Work instructions = How many lines of these entries hold the string "computer"? Reply with the number alone.

Stored data entries

= = =

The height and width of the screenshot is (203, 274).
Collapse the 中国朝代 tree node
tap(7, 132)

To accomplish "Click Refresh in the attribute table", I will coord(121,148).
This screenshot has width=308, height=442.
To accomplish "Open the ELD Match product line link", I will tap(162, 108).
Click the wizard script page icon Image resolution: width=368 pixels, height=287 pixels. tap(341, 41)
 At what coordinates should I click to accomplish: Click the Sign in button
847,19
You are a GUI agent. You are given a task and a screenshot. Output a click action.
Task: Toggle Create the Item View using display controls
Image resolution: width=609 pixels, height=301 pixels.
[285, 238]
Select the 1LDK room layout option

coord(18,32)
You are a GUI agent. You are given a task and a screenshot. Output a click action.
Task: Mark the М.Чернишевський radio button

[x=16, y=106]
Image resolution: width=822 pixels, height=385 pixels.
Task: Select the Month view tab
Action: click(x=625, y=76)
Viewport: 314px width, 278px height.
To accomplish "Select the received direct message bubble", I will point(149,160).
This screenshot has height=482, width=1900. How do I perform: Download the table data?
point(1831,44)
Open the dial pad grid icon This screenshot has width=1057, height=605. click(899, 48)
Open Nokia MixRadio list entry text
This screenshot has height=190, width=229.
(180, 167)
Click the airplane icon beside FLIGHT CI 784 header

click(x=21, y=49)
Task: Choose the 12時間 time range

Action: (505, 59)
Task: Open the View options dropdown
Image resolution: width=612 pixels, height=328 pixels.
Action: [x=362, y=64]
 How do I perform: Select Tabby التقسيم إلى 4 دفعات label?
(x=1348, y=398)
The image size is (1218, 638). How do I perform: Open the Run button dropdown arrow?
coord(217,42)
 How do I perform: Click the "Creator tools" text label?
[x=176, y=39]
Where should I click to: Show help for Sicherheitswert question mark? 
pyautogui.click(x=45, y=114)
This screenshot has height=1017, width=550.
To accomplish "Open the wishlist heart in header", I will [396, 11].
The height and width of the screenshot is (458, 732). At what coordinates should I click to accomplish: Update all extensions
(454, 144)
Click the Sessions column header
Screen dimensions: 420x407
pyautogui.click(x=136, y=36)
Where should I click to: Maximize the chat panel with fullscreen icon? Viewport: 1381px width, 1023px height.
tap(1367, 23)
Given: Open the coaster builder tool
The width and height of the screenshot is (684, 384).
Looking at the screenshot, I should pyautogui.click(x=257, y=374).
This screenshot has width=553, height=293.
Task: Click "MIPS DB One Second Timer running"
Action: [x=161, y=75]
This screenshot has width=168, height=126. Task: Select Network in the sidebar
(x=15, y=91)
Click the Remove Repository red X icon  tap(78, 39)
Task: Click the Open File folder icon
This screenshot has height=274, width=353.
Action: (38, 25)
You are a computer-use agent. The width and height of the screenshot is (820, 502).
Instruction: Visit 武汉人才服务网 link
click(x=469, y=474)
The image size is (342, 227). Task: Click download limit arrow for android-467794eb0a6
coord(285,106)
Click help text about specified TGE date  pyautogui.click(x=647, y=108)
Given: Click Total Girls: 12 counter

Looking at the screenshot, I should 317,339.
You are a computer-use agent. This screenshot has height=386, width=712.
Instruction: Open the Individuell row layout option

= = =

Your response = 2